Okay. Got it. And then last one for me, just a very high level. We are just wondering if you received a lot of inbounds for potential partnerships on with Vobra Duo. And if so, maybe when you entertain partnerships, would that be more around the Phase 3, or is that something you would rather do sooner rather than later?

So, the answer is we have had very encouraging discussions historically about Vobra Duo with many large companies, both pharma and biotech companies. What we have described to them is our interest in getting additional data in the TAMARACK study before we would engage in further discussions on potential partnerships. Back to the point I was making earlier because of the efficacy here for Vobra Duo to treat many different tumors, that is something we as MacroGenics did ourselves. And so at the appropriate time, I would envision if development continues to iterate in aerosols which would both expand the opportunity not only in prostate cancer but other tumor types as well with a partner who has the resources and capabilities to support it along with us.

Got it. Very helpful. Thanks very much.

Our next question comes from Stephen Willey with Stifel. Your line is open.

Yes. Good afternoon. Thanks for taking the questions. Maybe just a quick one on the next-gen ADC efforts, and Scott, I know you are not going to be disclosing target antigens anytime soon. But just wondering philosophically how you are kind of thinking about selecting target antigens for this next round of ADCs that you put into the clinic? And I guess how far out on the risk curve are you willing to step considering you are tethering a novel linker and payload to these things? And I guess when you declare the target for the first candidate, the first half of next year, is this something that we should expect to fall into kind of the highly competitive buckets of ADC antigens that we have seen across the landscape or is this thing going to be kind of maybe a little bit more differentiated and unique? Thanks.

Thank you, Steve. We've had extensive discussions about selecting both the targets and the linker payloads. There's a lot of competition, so we want to be strategic in our choices. We believe that Synaffix has demonstrated a superior platform, particularly in using a DART with exatecan in different configurations, alongside our preclinical data that supports this. In terms of specific targets, I think you'll find a combination of markets that are somewhat validated but do not yet have approved products, where we can establish a competitive edge. There are certainly opportunities to explore novel targets. Additionally, some areas with limited prior data, where past efforts have been disappointing due to molecule design, may offer new prospects. Over the next six months, you can expect to see initial presentations on these targets at scientific meetings. By late 2024 and into 2025, we plan to add more targets. Currently, our momentum is strong, and we're pushing our team to achieve a new IND annually or slightly beyond. This could lead to organic growth opportunities and attract non-dilutive capital through potential partnerships. It's also worth noting that Synaffix has collaborations with other companies that will use their linker toxins, and as we validate our own work, it will enhance the perceived value of these efforts.

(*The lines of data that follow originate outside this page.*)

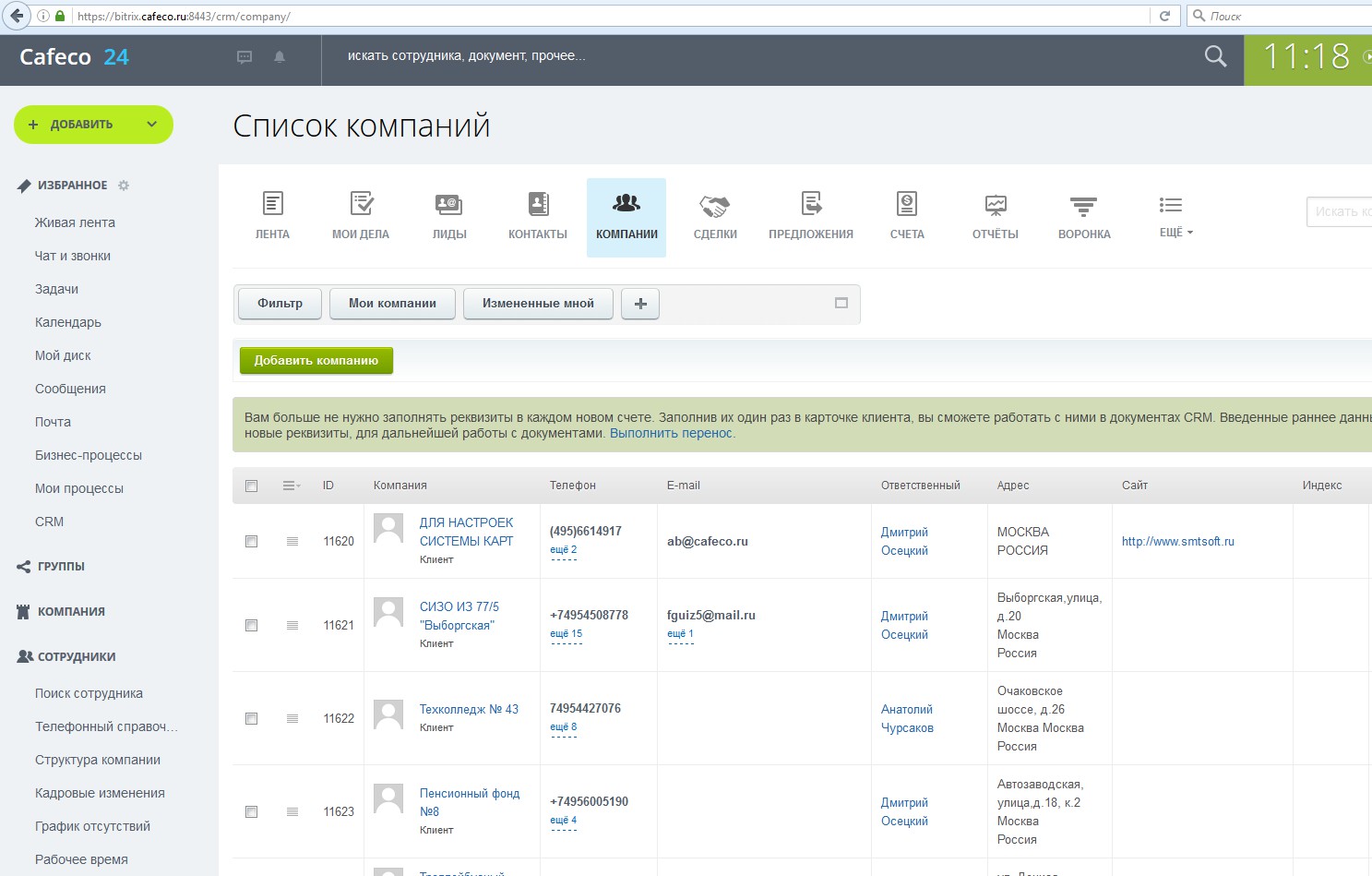Image resolution: width=1372 pixels, height=876 pixels.
Task: Click the magnifier search icon in header
Action: pyautogui.click(x=1216, y=56)
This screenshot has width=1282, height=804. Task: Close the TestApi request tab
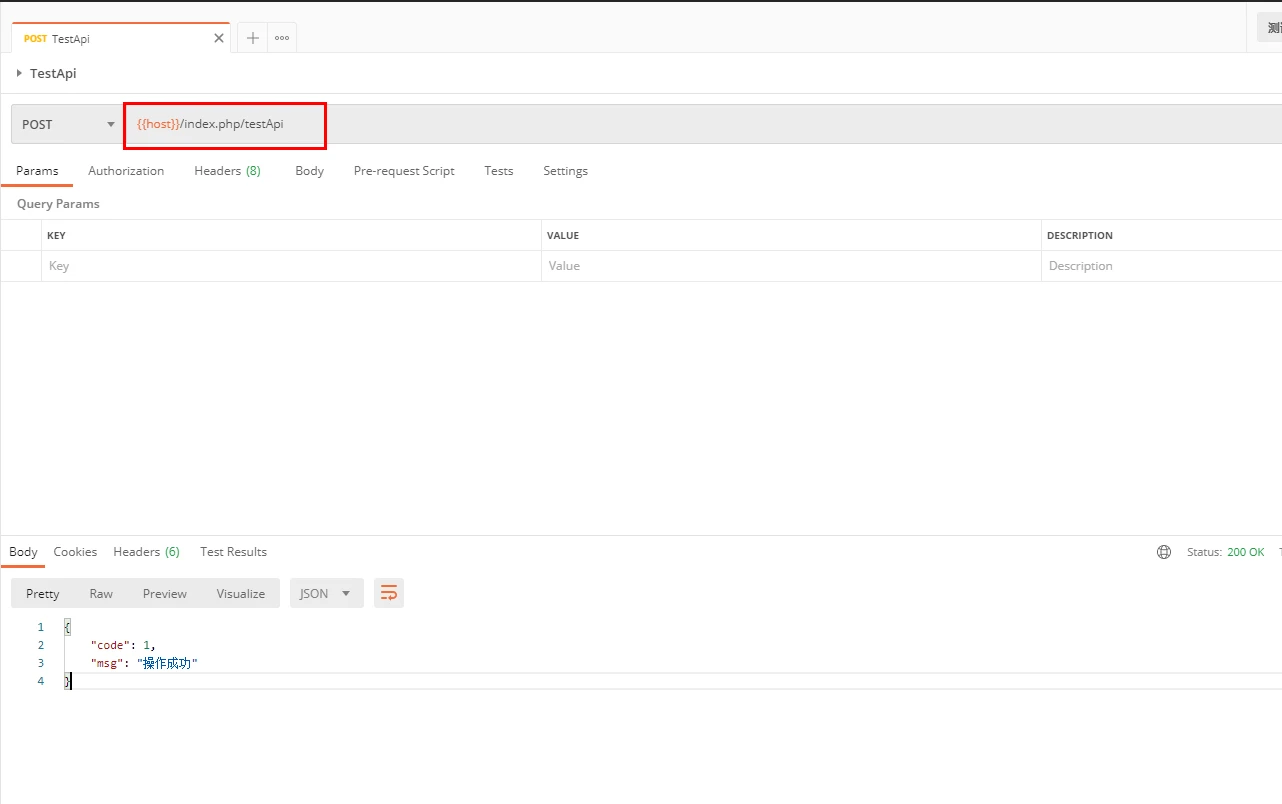pyautogui.click(x=219, y=38)
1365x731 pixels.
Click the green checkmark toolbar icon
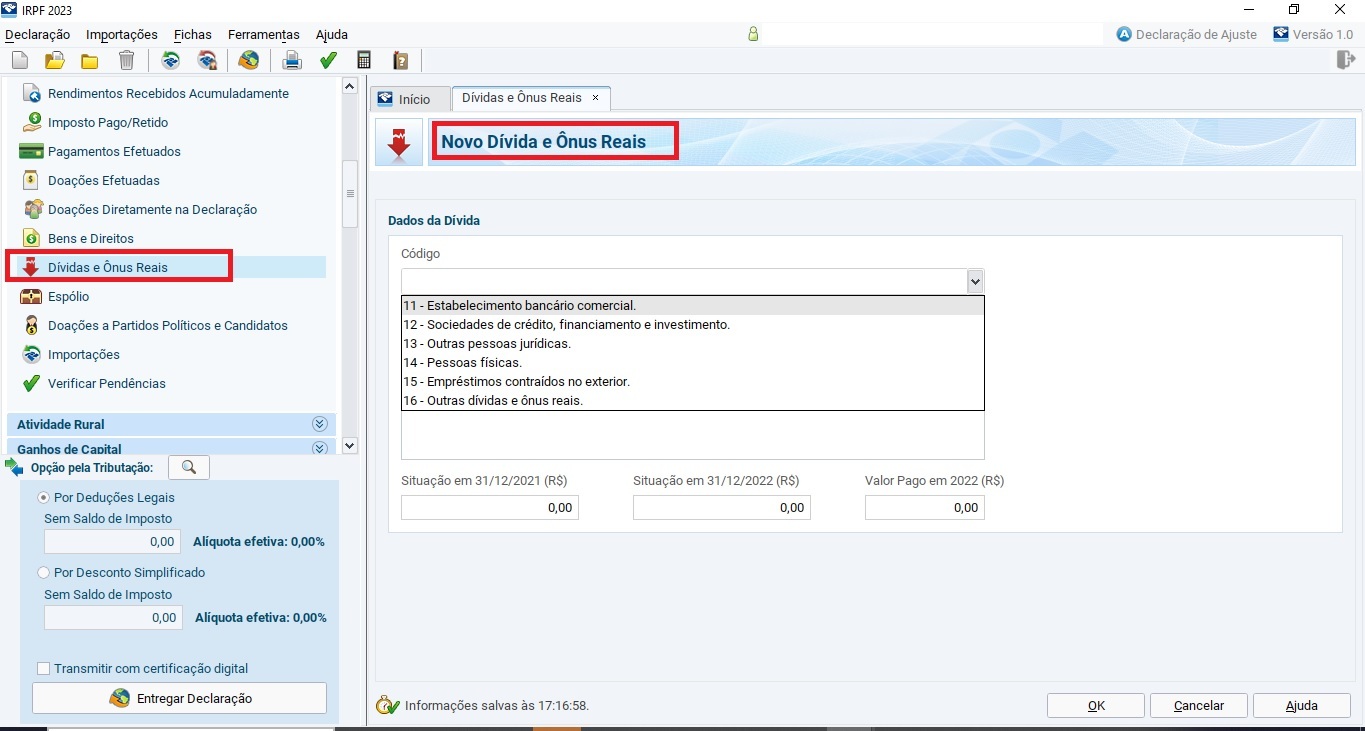328,61
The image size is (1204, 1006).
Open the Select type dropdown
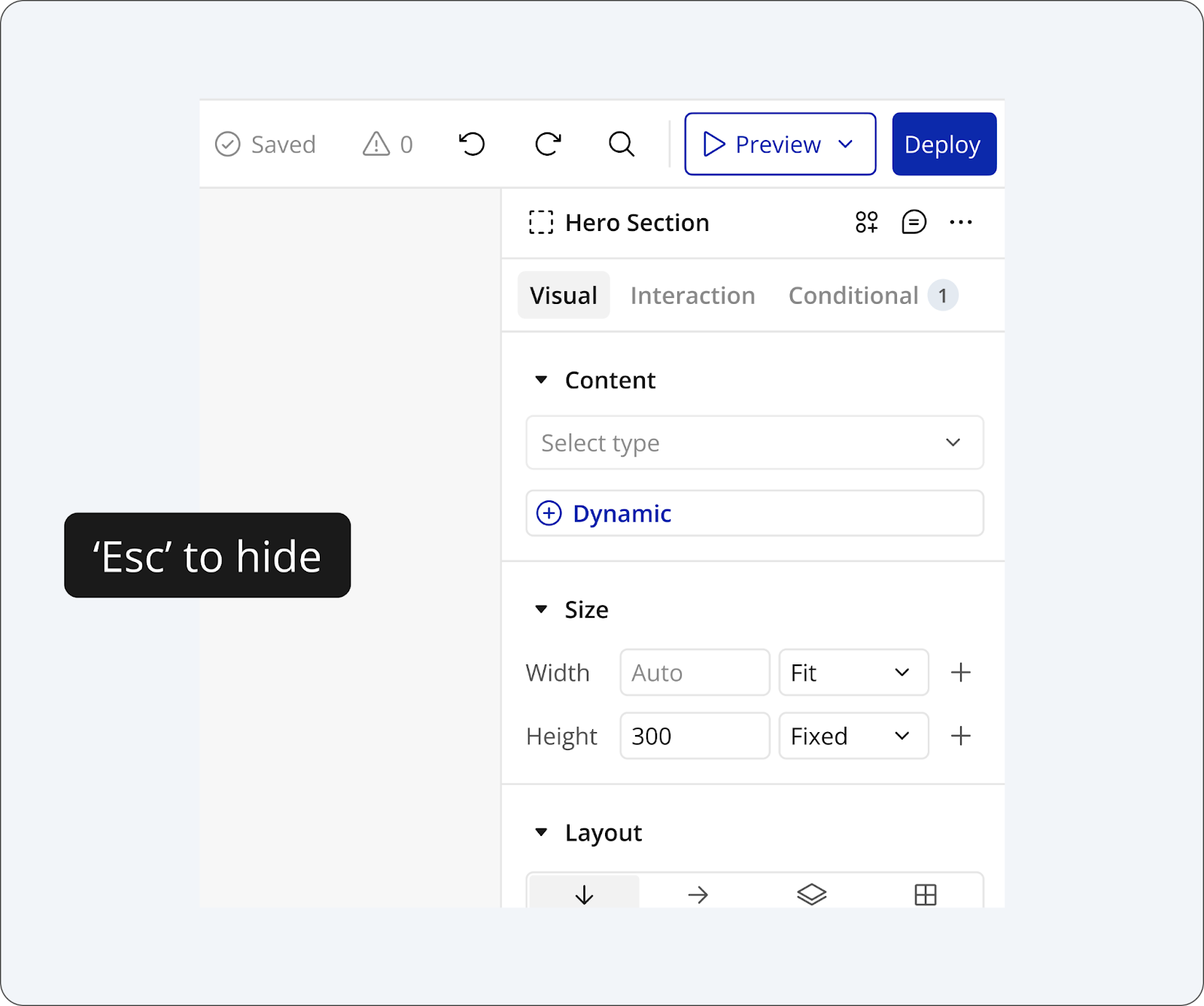(x=754, y=442)
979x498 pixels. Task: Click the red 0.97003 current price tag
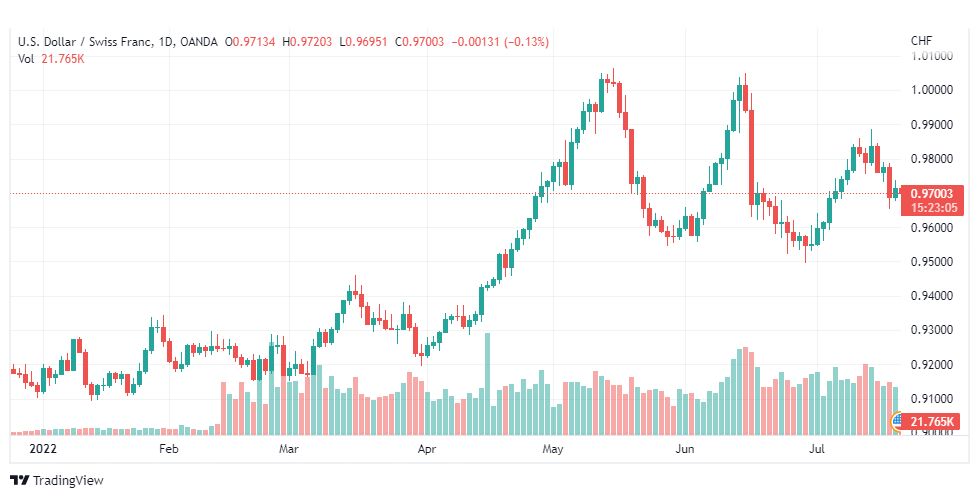pos(932,194)
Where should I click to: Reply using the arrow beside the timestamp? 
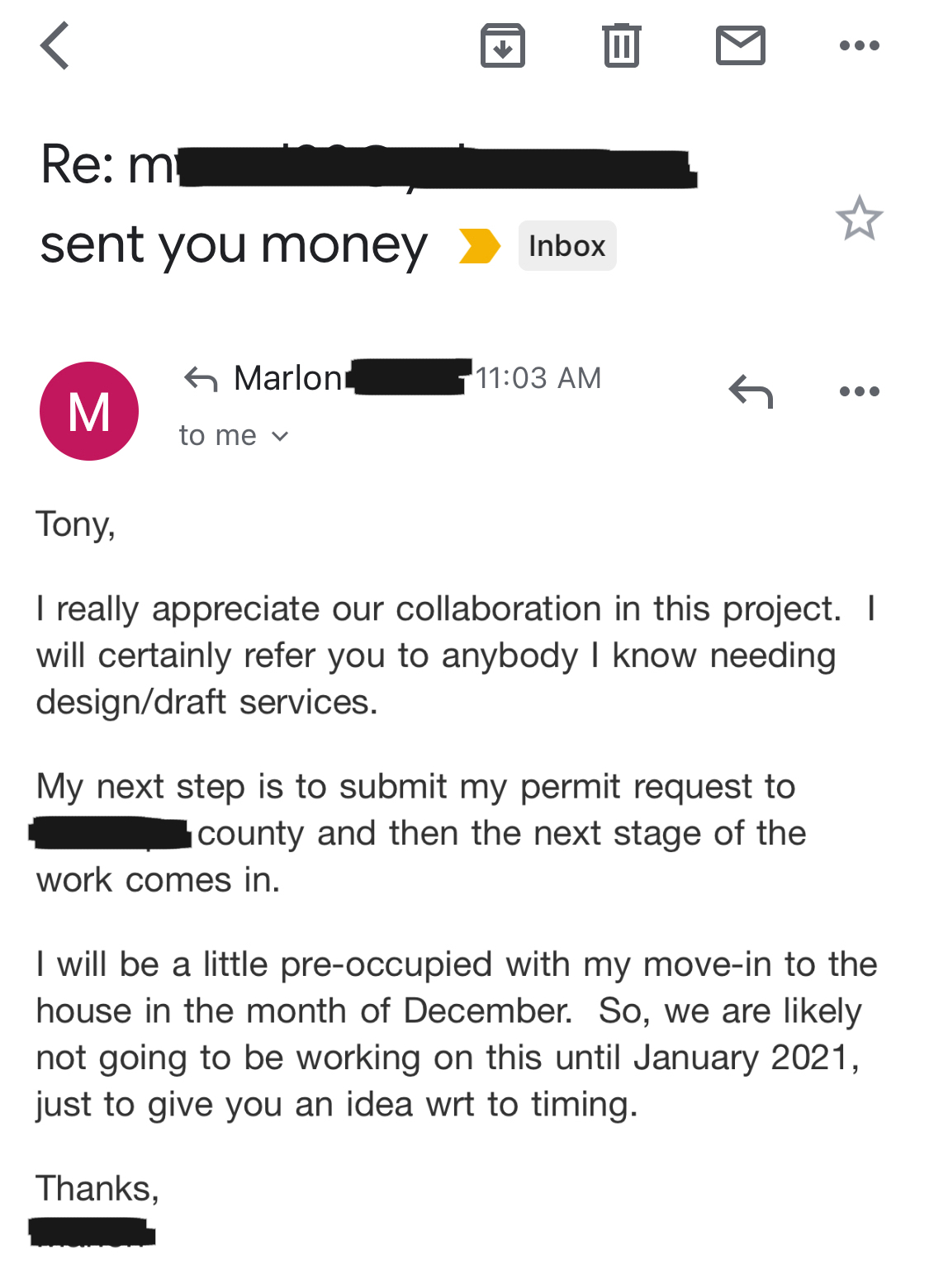[x=751, y=391]
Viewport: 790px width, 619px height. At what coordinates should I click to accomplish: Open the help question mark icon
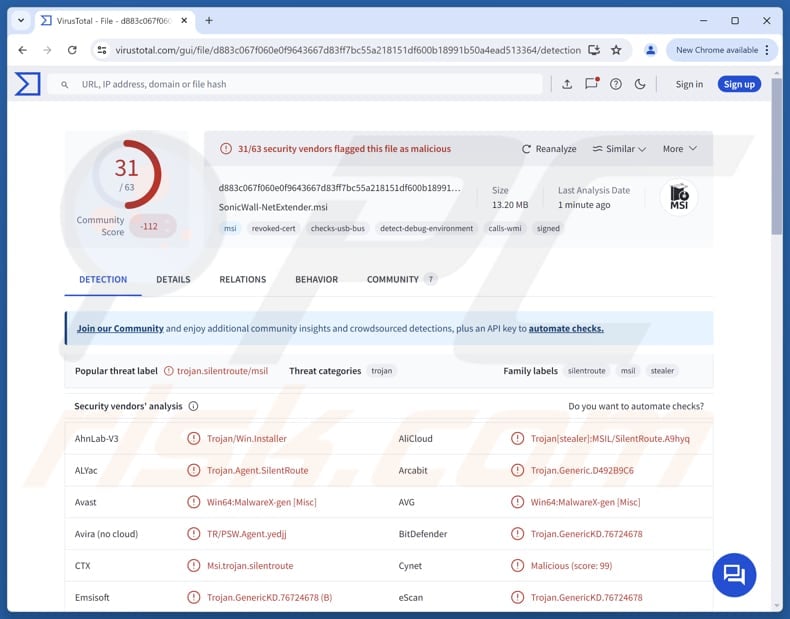(x=616, y=84)
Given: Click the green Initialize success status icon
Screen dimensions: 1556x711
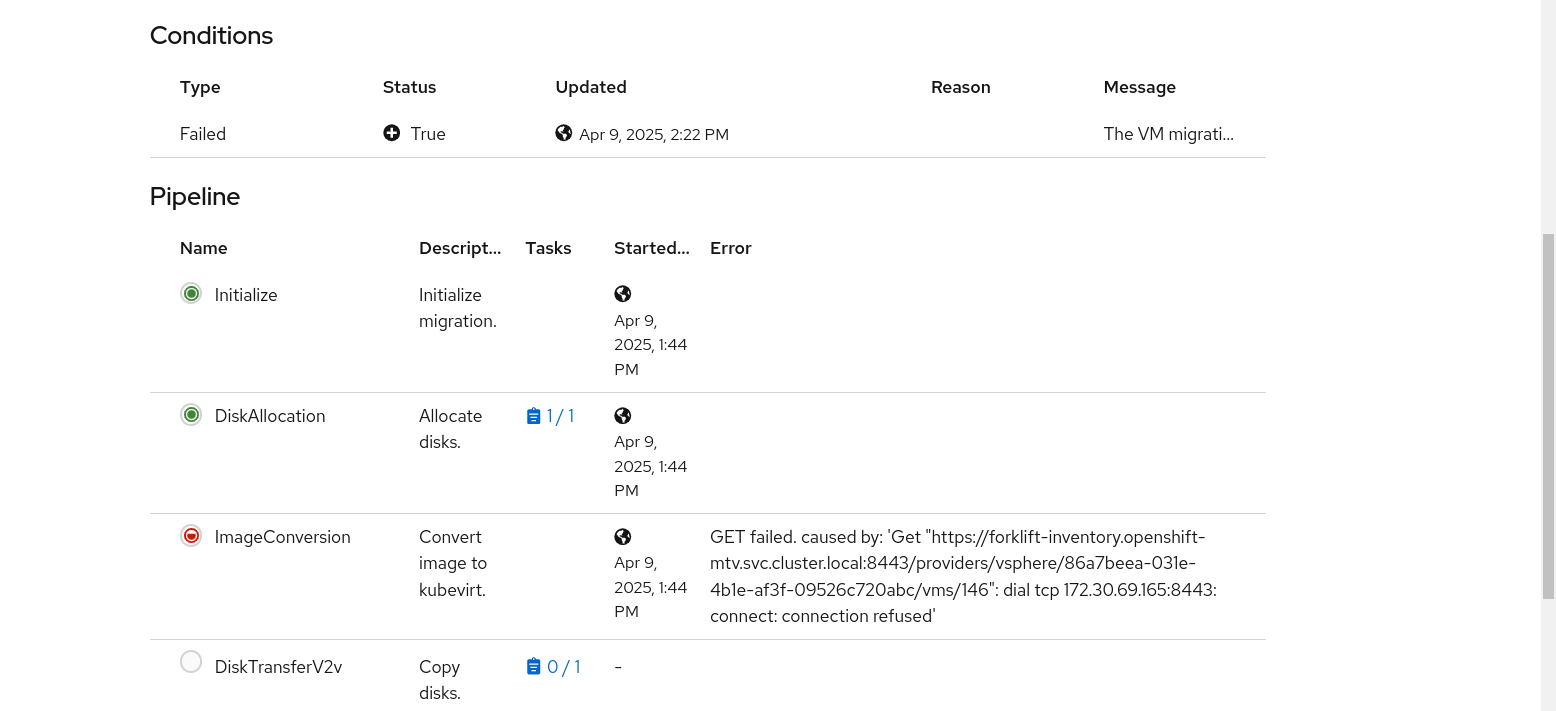Looking at the screenshot, I should click(x=191, y=294).
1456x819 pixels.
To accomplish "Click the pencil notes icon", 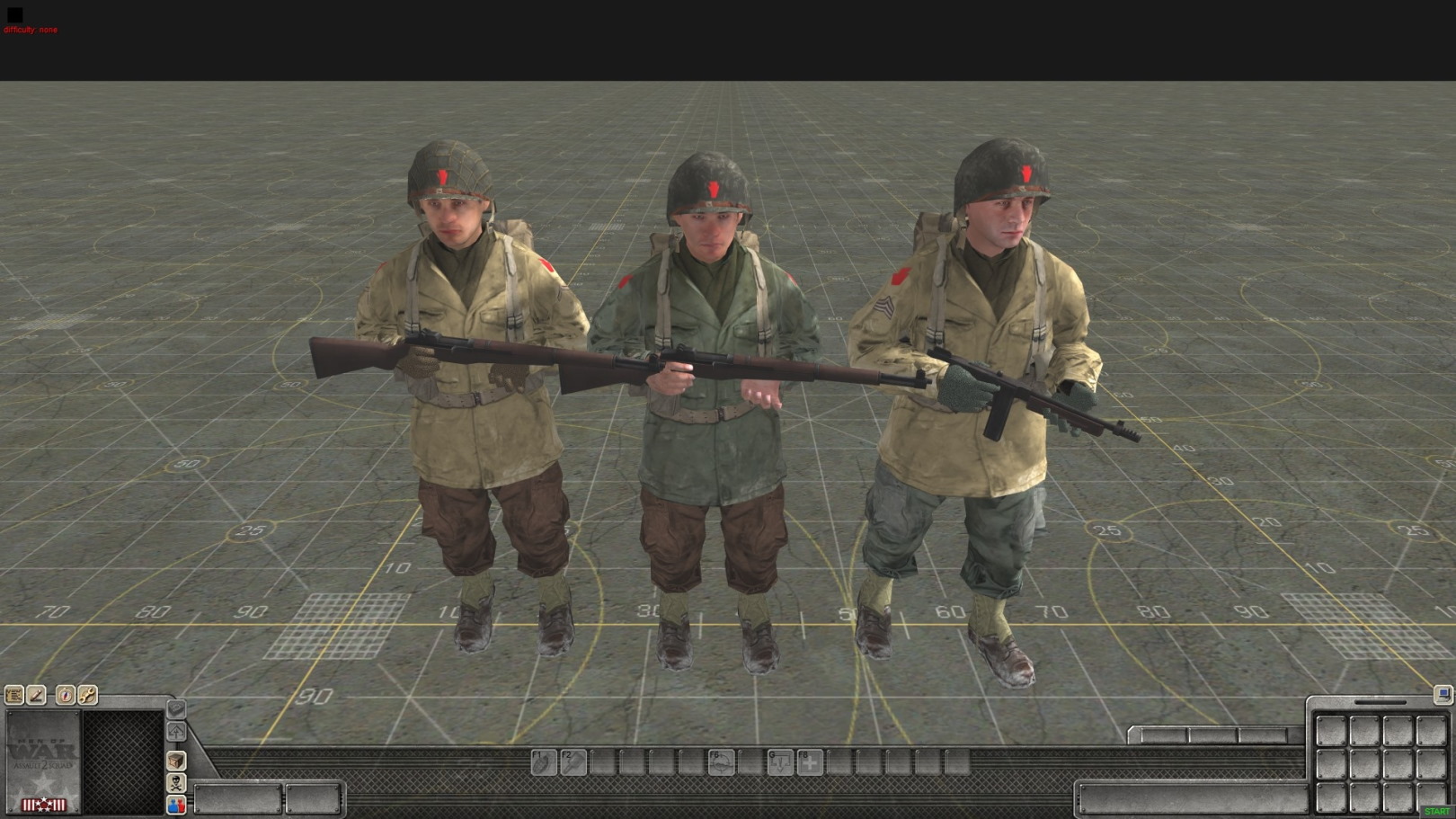I will tap(37, 695).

Great. Thanks for taking the question.

I am not showing any further questions at this time. I would like to turn the call back over to Scott for any closing remarks.

Well, thank you, operator, and thank you all for joining today. We look forward to providing updates in 2024, both on our clinical and preclinical studies. I hope you have a good day.

Ladies and gentlemen, this does conclude today’s presentation. You may now disconnect and have a wonderful day.